Postgresql - how to make use of loop (or apply in r) to decrease the r-script size

Question

I have two tables in my database. The columns in both tables and their datatypes are shown below. let say both tables store the data of 3 machines. Each machine has two s_id's and by using them i will select the required data of a particular machine.

the s_id's for each machine are

   m1   59,07
   m2   60,92
   m3   95,109



                                    Table "public.table_a"
    Column    |            Type             | Modifiers | Storage | Stats target | Description
--------------+-----------------------------+-----------+---------+--------------+-------------
 ettime       | timestamp without time zone |           | plain   |              |
 sn           | numeric                     |           | main    |              |
 s_id1        | numeric                     |           | main    |              |
 e_id1        | numeric                     |           | main    |              |
Indexes:
    "table_a_sn_key" UNIQUE CONSTRAINT, btree (sn)
Has OIDs: no


                               Table "public.table_b"

__Extracted material__
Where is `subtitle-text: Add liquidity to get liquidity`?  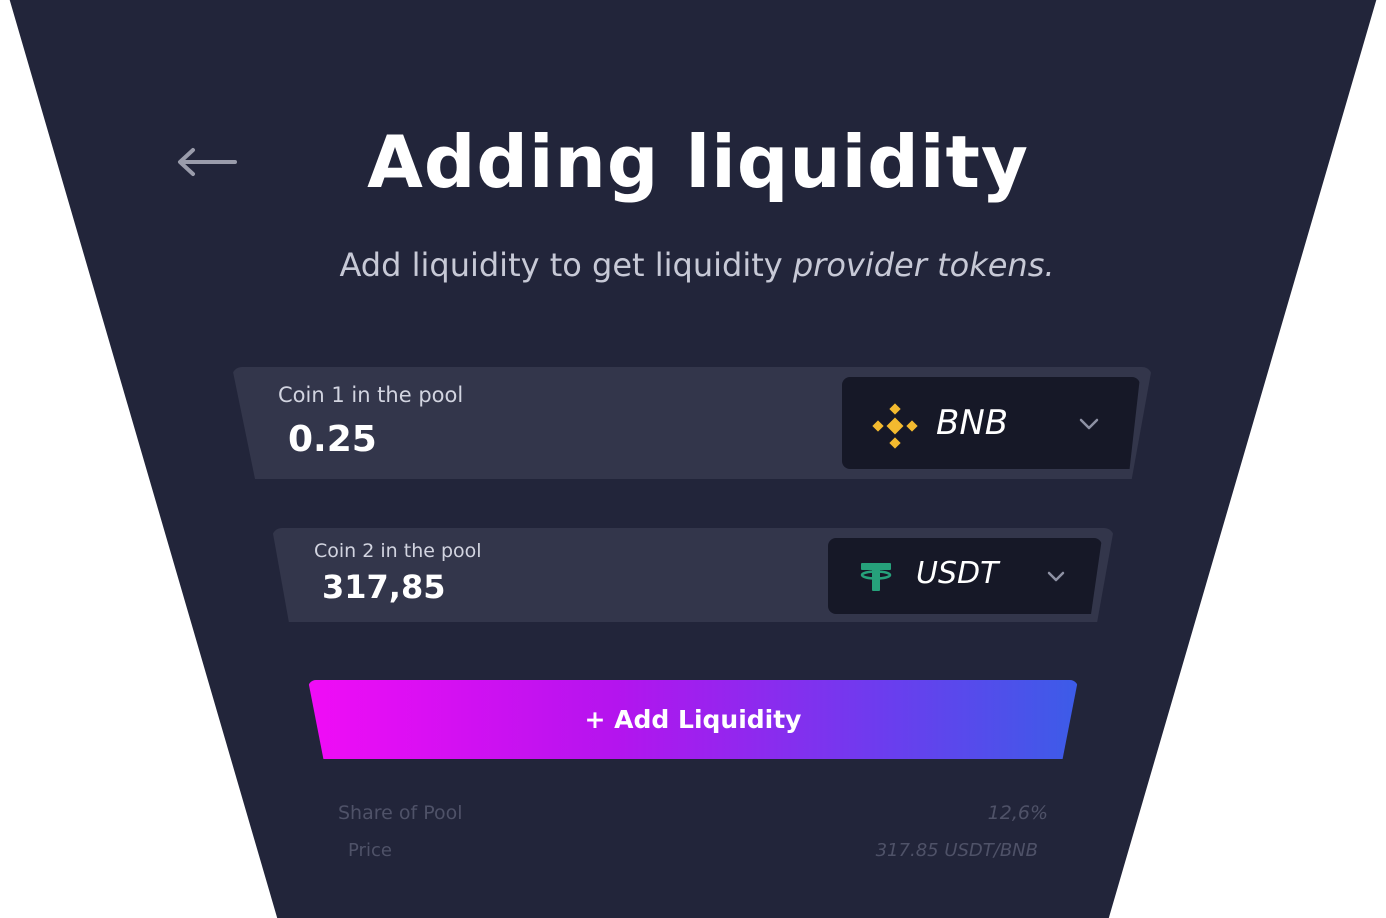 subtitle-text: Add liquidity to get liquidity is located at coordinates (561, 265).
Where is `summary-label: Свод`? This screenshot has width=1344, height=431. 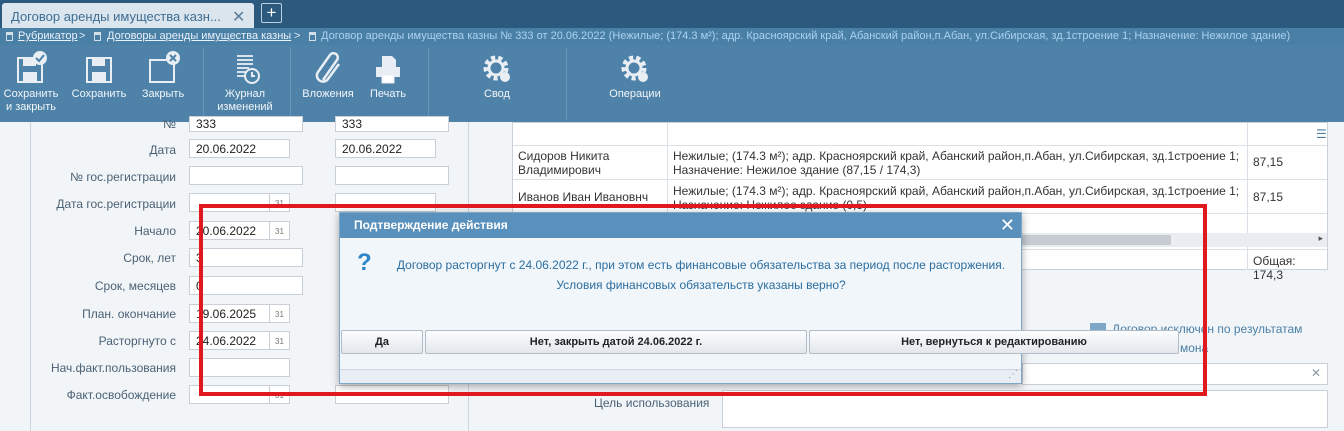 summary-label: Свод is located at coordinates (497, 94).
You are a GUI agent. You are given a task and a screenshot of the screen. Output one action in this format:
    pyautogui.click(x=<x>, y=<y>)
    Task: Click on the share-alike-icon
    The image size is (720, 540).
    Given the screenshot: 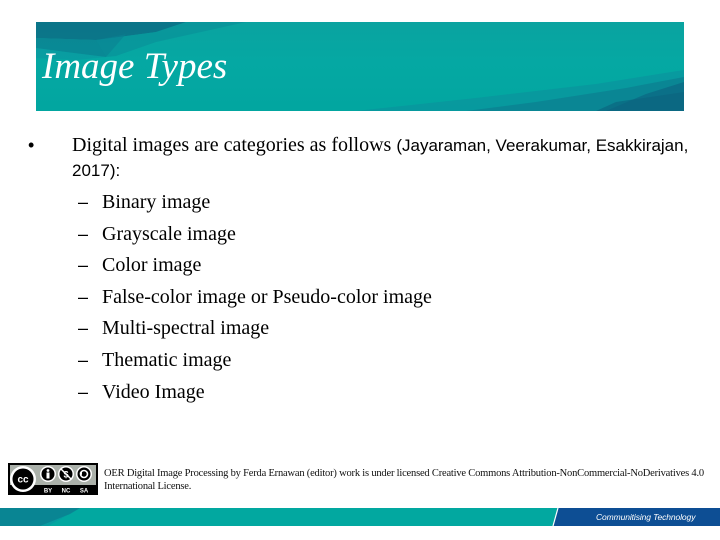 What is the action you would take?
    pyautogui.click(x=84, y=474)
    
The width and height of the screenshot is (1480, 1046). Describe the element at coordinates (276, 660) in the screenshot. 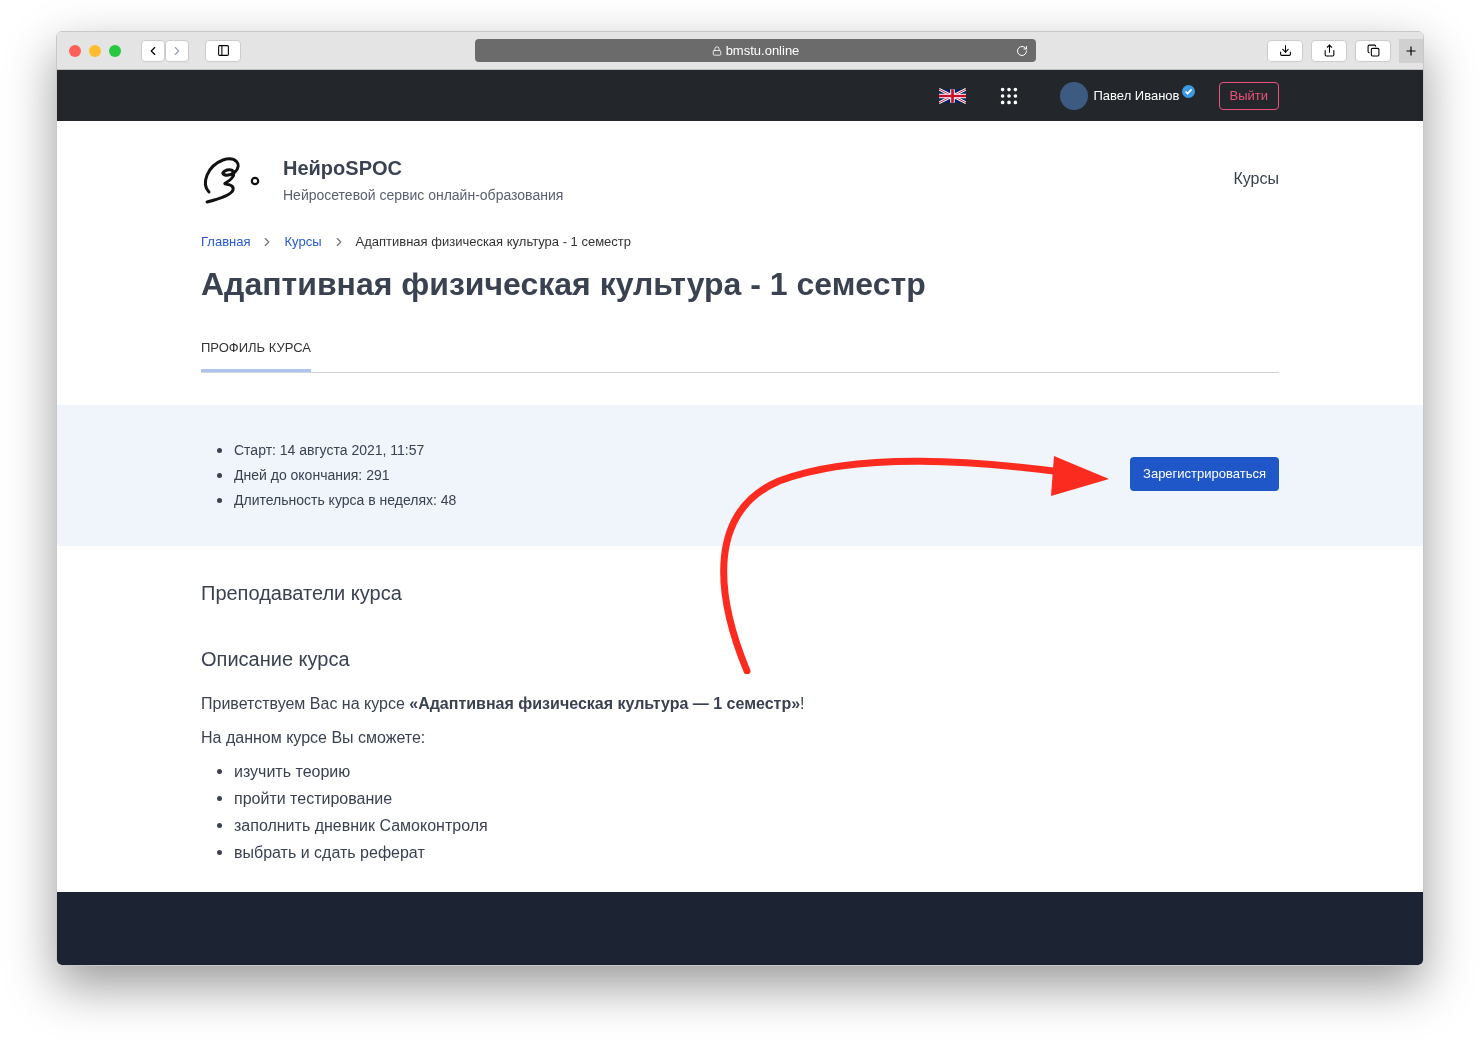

__Problem description__
Copy the PostgreSQL question's text between "I have two tables" and "a particular machine.", inclusive, substituting "schema" for "database".

__Solution to the problem__
I have two tables in my schema. The columns in both tables and their datatypes are shown below. let say both tables store the data of 3 machines. Each machine has two s_id's and by using them i will select the required data of a particular machine.